Copy the entries word for word from the first line through the line that contains "point(399,88)", including that line.

━━━━━ INFORMATION SHOWN ━━━━━

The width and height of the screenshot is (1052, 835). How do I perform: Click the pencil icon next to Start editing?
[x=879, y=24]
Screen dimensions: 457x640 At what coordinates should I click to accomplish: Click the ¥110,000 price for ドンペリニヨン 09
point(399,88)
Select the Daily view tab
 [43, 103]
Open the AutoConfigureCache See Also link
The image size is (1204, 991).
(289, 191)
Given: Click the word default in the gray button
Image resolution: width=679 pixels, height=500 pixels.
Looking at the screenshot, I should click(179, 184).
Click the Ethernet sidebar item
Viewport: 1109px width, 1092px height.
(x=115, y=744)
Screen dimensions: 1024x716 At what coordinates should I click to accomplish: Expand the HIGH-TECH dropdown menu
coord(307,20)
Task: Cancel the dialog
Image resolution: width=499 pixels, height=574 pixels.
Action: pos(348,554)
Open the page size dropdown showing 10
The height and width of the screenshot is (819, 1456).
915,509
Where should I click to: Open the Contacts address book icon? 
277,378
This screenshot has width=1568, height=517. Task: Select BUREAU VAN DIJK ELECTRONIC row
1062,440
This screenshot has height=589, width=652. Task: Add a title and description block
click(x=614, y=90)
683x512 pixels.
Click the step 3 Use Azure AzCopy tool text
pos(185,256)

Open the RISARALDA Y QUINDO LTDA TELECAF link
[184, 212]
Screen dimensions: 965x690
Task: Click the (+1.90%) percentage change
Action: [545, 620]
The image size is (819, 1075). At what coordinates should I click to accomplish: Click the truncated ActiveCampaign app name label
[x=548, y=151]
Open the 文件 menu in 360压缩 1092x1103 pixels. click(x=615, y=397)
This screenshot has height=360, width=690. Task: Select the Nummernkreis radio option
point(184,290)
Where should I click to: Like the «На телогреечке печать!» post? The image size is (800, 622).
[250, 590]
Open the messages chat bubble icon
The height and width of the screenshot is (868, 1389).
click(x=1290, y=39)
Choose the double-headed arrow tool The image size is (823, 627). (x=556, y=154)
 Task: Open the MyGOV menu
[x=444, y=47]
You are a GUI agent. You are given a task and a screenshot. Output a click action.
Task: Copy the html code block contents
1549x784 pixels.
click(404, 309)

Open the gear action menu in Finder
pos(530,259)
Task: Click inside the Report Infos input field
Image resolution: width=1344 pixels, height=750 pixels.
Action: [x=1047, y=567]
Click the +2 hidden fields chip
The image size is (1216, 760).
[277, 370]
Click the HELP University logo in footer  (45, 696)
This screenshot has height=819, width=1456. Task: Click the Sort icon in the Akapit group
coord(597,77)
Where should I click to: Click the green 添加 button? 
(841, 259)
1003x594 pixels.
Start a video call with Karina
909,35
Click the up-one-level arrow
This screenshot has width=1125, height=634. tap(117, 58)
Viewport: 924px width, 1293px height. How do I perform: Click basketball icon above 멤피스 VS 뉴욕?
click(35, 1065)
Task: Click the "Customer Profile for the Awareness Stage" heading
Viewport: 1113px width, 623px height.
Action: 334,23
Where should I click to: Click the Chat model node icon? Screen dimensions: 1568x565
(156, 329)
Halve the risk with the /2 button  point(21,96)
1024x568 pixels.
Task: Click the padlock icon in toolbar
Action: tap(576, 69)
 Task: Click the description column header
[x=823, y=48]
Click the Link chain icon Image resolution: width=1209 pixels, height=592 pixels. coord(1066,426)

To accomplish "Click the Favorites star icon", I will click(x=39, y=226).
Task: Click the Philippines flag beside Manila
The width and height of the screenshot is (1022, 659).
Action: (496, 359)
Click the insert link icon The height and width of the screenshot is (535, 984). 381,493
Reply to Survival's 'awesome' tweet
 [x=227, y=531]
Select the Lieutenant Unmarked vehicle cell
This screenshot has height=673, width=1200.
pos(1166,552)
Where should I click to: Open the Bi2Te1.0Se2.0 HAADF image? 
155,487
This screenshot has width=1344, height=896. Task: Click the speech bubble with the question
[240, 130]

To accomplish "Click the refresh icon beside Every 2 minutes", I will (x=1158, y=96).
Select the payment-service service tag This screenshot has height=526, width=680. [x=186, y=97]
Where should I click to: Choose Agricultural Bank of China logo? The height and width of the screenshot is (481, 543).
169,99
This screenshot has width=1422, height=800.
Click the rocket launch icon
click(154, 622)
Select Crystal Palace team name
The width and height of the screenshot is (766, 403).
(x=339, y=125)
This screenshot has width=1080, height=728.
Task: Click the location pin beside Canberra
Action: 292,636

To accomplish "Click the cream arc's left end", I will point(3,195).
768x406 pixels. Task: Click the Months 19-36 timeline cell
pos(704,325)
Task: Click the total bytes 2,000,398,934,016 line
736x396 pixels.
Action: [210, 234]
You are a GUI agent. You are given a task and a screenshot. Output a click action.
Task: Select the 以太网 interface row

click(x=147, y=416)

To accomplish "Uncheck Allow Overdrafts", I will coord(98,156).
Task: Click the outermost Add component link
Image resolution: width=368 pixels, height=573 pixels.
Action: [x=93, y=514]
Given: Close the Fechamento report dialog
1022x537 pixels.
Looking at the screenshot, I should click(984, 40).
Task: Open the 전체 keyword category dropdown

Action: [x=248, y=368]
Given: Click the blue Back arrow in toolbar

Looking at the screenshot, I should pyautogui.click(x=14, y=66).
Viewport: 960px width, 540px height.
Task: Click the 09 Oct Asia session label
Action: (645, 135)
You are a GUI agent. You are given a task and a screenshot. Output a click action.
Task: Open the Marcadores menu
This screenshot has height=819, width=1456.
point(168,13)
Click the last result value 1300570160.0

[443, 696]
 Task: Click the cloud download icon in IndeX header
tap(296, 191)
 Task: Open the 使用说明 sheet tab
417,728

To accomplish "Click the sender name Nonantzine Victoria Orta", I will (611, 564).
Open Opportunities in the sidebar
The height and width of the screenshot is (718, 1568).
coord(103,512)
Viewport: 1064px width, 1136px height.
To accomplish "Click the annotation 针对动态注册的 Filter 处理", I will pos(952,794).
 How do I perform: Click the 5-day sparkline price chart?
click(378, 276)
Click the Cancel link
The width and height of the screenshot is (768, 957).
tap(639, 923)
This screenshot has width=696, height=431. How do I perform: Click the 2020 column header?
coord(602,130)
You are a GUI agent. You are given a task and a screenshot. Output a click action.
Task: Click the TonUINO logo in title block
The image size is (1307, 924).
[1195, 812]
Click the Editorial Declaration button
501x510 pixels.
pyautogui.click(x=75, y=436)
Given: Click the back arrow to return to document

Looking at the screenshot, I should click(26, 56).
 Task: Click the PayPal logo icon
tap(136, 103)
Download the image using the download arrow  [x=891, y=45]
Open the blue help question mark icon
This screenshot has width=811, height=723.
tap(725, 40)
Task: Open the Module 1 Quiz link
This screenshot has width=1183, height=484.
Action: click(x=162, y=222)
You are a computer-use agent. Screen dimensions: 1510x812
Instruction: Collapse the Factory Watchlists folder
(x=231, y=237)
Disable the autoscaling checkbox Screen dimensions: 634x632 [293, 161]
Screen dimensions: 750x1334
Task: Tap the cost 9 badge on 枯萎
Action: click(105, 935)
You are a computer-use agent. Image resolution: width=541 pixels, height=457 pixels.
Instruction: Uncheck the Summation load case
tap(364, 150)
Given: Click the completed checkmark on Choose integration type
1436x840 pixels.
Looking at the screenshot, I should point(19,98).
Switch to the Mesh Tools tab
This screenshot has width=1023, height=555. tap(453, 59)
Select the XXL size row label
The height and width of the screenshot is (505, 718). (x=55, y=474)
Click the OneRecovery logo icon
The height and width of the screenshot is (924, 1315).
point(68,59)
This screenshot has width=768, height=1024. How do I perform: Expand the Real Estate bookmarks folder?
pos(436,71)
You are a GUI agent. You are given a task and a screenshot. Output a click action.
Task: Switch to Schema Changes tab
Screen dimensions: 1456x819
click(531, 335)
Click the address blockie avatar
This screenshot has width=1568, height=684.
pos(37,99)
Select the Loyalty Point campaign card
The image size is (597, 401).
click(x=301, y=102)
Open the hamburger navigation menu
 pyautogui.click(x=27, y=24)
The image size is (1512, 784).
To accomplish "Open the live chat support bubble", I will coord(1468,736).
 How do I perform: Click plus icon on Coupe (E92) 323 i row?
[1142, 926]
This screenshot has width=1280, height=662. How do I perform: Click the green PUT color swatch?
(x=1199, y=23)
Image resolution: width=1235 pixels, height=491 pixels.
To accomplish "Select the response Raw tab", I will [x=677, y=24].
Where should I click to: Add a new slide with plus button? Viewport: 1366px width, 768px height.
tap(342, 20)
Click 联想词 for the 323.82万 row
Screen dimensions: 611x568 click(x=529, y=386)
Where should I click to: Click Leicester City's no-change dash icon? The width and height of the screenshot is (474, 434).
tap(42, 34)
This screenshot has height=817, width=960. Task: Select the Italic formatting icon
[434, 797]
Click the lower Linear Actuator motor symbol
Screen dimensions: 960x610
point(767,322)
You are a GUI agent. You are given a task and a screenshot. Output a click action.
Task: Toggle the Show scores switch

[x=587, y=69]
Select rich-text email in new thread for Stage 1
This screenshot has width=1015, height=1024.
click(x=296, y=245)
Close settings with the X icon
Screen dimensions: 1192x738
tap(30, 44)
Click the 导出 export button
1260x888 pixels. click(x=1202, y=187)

━━━━━

ANSWER TO THE EXERCISE:
The width and height of the screenshot is (1052, 835). How do I perform: Click the pencil icon next to Start editing?
[x=879, y=24]
Screen dimensions: 457x640 At what coordinates should I click to accomplish: Click the ¥110,000 price for ドンペリニヨン 09
point(399,88)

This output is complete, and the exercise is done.